Dibangun di Depok, Kampus UIII Bakal Tempati Lahan Seluas 127 Hektare

MONITOR, Jakarta – Pemerintah Indonesia serius akan membangun kampus Universitas Islam Internasional Indonesia (UIII) yang akan dimulai pembangunananya pada pertengahan tahun 2018 ini.
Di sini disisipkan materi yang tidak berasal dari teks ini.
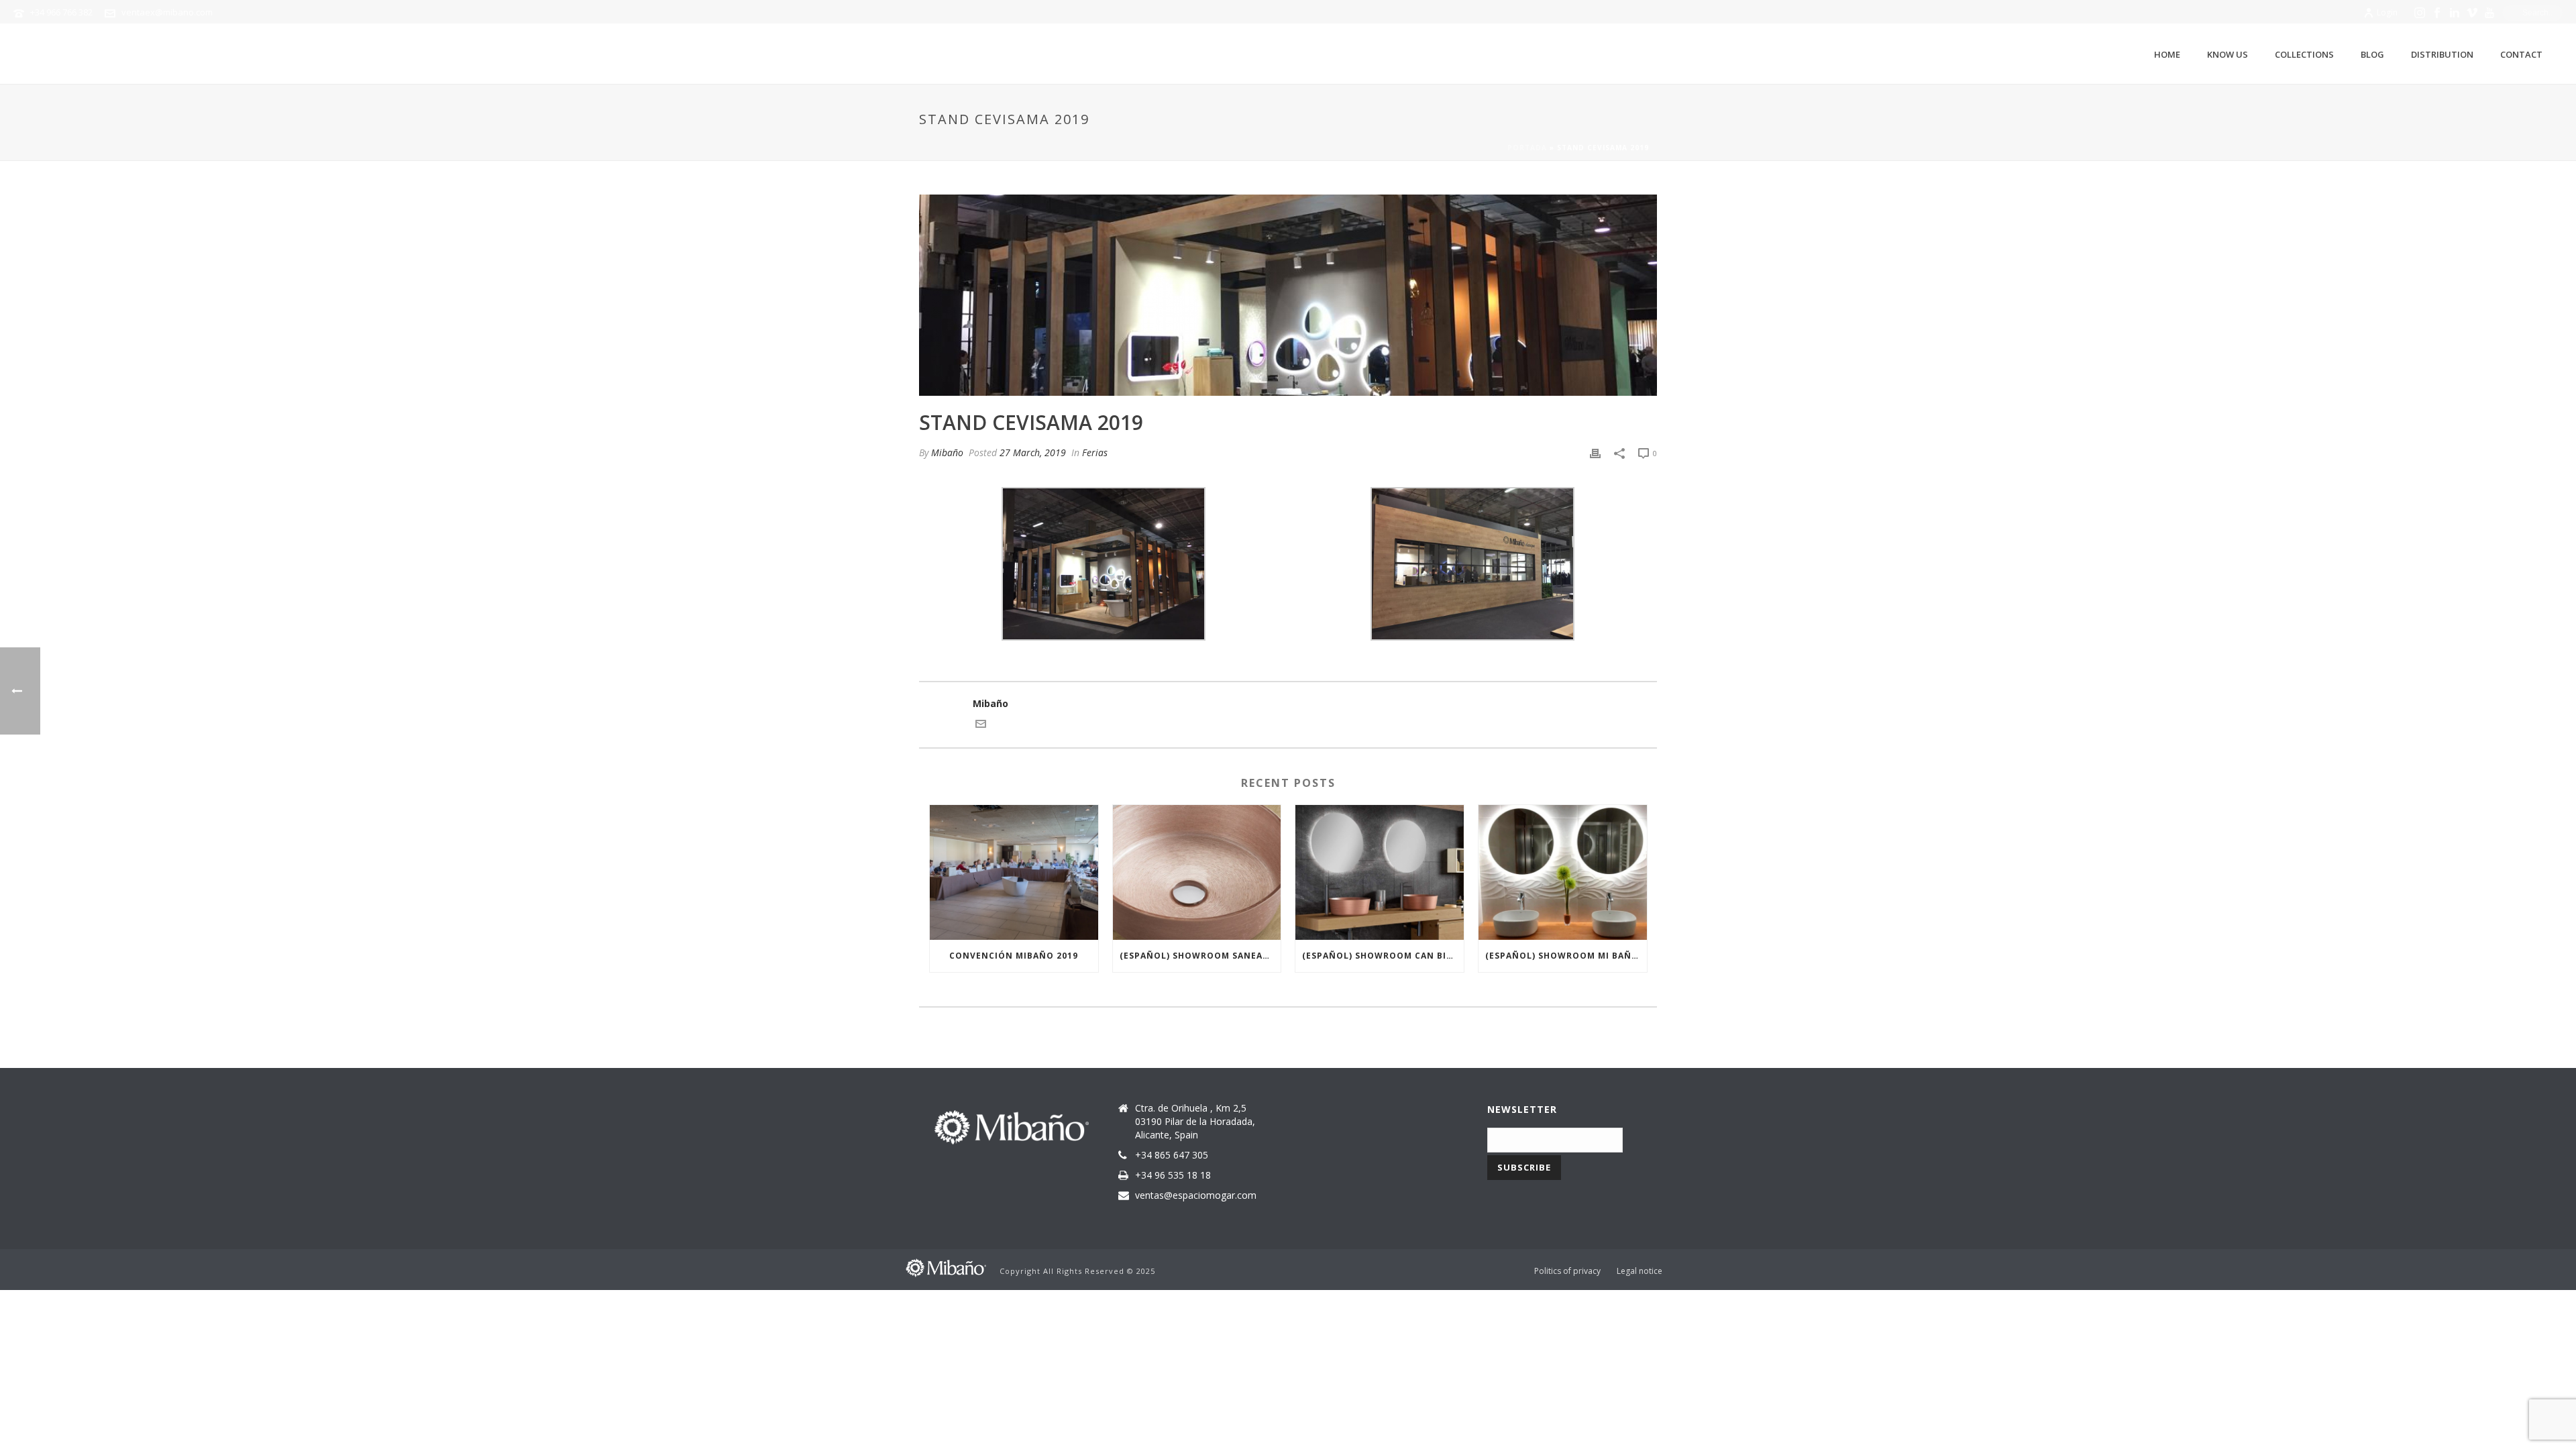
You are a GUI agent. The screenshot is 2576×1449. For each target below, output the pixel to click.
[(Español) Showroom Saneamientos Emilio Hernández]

Nantinya UIII bakal menempati lahan seluas 127 hektare di Depok, Jawa Barat.

Menteri Riset, Teknologi, dan Perguruan Tinggi (Menristekdikti) mengatakan dari lahan yang digunakan hanya 20-30 persen, sisanya untuk infrastruktur atau untuk ruang hijau.

"Itu masih tahap persiapan dan yang bertugas adalah Kementerian Agama, sementara Kemenristek hanya membantu akademiknya," kata Menteri Riset, Teknologi, dan Pendidikan Tinggi (Menristekdikti), Mohamad Nasir tambah Menristekdikti usai Rapat Terbatas di Istana Merdeka, Jakarta, Kamis (18/1) sore.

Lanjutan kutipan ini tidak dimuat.